Arab Maghreb foreign ministers met in Algiers earlier this month for their first ever security-dedicated meeting. Their main concern was the crisis in a neighbouring region that threatens to become the-Afghanistan-next-door.
The meeting marked one of those rare moments when senior Algerian and Moroccan officials sat around the same table to discuss regional security issues — the most urgent of which originated from the Maghreb itself.
After fighting for the Gaddafi regime in Libya’s civil war, hundreds of Tawareq mercenaries fled Libya and swept with their weapons into drought and poverty-stricken Mali, where they formed the bulk of separatist and pro-Al Qaida forces that have come to exert control over key-towns and even airport strips in northern Mali. “We have underestimated politically the fragility of Mali and the consequences of the fall of Gaddafi,” said Jean-Yves Le Drian, the new French minister of Defence, referring to the inability of the former Sarkozy administration to predict or prevent the unravelling of the situation.
Since early June, Ansar Al Dine fighters, and pro-Al Qaida elements, including Al Qaida in the Islamic Maghreb (AQIM) and the Movement for Unity and Jihad in West Africa (MUJWA), have triggered alarm bells in the West by behaving in Northern Mali much like the early-day Taliban. They destroyed Marabou monuments in Northern Mali, the way the Taliban destroyed Buddhist statues in Bamiyan, Afghanistan. They also started to impose an interpretation of the Sharia so drastic that even AQIM’s leader, Abdul Malek Drukdel, found it, “a mistake to impose all the rules of Islam at once on people, overnight”.

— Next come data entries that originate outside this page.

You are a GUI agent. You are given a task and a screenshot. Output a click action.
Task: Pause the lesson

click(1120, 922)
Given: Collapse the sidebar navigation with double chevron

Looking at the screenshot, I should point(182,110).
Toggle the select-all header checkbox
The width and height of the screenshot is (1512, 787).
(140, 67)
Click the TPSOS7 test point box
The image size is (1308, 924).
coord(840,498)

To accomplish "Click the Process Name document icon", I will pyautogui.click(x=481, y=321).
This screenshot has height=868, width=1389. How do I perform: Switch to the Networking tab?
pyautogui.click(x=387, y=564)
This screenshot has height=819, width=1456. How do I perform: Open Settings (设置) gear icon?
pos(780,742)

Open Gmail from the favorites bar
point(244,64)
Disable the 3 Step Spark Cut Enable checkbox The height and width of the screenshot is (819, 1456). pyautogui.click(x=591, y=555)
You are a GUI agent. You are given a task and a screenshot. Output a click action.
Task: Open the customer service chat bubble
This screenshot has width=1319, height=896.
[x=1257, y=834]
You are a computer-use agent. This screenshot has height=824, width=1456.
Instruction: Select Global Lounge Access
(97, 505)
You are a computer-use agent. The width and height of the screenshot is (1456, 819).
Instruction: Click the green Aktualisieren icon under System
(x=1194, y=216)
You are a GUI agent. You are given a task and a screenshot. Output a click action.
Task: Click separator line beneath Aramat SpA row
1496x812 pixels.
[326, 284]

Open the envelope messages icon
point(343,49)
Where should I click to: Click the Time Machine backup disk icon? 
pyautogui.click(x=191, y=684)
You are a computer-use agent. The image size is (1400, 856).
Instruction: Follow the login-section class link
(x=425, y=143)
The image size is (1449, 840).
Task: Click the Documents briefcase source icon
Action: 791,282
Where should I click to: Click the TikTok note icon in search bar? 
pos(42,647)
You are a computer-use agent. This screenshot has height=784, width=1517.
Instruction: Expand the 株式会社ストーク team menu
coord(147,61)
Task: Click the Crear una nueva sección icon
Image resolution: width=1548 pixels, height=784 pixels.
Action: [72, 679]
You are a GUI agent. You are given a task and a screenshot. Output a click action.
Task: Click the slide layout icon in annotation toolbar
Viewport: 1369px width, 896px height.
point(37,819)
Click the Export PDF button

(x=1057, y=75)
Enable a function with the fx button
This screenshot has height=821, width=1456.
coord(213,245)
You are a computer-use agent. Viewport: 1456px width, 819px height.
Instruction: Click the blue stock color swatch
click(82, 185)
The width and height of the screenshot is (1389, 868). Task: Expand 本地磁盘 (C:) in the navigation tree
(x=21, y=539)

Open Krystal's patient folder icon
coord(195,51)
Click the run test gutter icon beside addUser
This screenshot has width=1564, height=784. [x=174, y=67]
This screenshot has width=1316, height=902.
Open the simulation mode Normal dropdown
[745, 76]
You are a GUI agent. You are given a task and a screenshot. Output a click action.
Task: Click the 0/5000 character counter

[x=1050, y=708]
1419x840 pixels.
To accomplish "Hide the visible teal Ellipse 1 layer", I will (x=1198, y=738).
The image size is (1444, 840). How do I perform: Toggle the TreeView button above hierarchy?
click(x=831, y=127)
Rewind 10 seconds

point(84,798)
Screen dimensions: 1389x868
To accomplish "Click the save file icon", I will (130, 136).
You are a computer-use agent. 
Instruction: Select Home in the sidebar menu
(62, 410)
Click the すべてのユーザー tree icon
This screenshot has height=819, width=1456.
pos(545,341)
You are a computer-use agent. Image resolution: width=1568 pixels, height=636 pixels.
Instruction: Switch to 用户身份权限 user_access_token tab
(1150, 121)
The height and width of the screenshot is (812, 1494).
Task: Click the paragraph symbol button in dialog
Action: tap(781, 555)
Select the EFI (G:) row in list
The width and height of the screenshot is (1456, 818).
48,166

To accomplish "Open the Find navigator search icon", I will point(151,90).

Security experts fear that Northern Mali could become a hub for terrorist activities, narcotics trafficking and money-laundering across the Sahel region and beyond. Such activities are already a lucrative business. Interpol estimates that traffickers make more than $2 billion (Dh7.3 billion) annually by funnelling drugs from Latin America through the Sahara to the Mediterranean coast and on to Europe. Hostage-taking has made Al Qaida-affiliated groups more than $100 million since 2003. Any armed escalation could expose hydrocarbon installations and vital infrastructure in large swathes of land spanning most of the Saharan part of the Maghreb, as well as Niger, Nigeria, Egypt and the Sudan.
With the fraying of central power, Libya is already concerned about its ability to rein in its own Tabbou and Amazigh populations. Algeria is understandably wary of any Tawareq separatist or terrorist contagion spreading to its territory, especially as it has already been stung deep in its Saharan territory by Al Qaida and its offshoots. Last April, seven Algerian diplomats were kidnapped from the consulate in Gao, Mali.
But Algeria has always resisted any Western military intervention in its southern “backyard,” or deploying its own troops outside its borders. This month’s UMA (Arab Maghreb Union) security ministerial, held in Algiers, recommended that “all available negotiation channels be explored”, a clear indication that Algeria has not warmed up to the military option.
A number of international reports have in fact suggested that Algiers, contrary to what the French seem to advocate, would prefer negotiating a deal with Iyad Ag Gali, head of Ansar Al Dine.
French minister of foreign affairs, Laurent Fabius, has had strong words about the situation in Mali. “We have already had an Afghanistan and we should not have a Sahelistan,” he said. But according to French political analyst Antoine Sfeir, the Hollande administration is still “reviewing its North Africa policy against the background of the Sahel and West Africa threats. As part of that review, it does not want to jeopardise its relations with Algeria.”
The Europeans are yet to forge a common strategy. They would not object to playing a supporting-role to a “credible” West African military intervention on the ground but are not expected to deploy on land a terrestrial force themselves. The United States will probably offer no more than their current intelligence and surveillance support.
Among the additional hurdles to any military plan for Mali is the continuing instability of the Bamako central government, which is supposed to lead the effort and give it legal cover.
So it is no surprise that outside actors have been reluctant until now to rush to the rescue of Mali. Last June, the UN Security Council passed Resolution 2,056 which called on UN states to submit names of individuals and groups linked to Al Qaida, “notably in the north of Mali”, for sanctions. But it stopped short of backing proposed military intervention by a military force from the Economic Community of West African States (ECOWAS). Many doubt the capacity of such a force to dislodge the staunch pro-Al Qaida forces from Northern Mali. Andrew McGregor, director of Aberfoyle International Security, cautions that “any military defeat suffered as the result of an over-hasty deployment could rock the political foundations of West African nations such as Nigeria that are enduring bloody insurgencies of their own.”
The Maghreb countries have their work cut out for them. Their declared intent to seek “integrated policies” vis-à-vis the Sahel challenge, is a limited but important step ahead, if it leads to more effective cooperation especially between Algeria and Morocco, who still have “another Sahara problem” to resolve. But only time will tell if Arab North Africa manages to get its act together before it has an “Afghanistan-next-door”.
— Oussama Romdhani is a former Tunisian communication minister.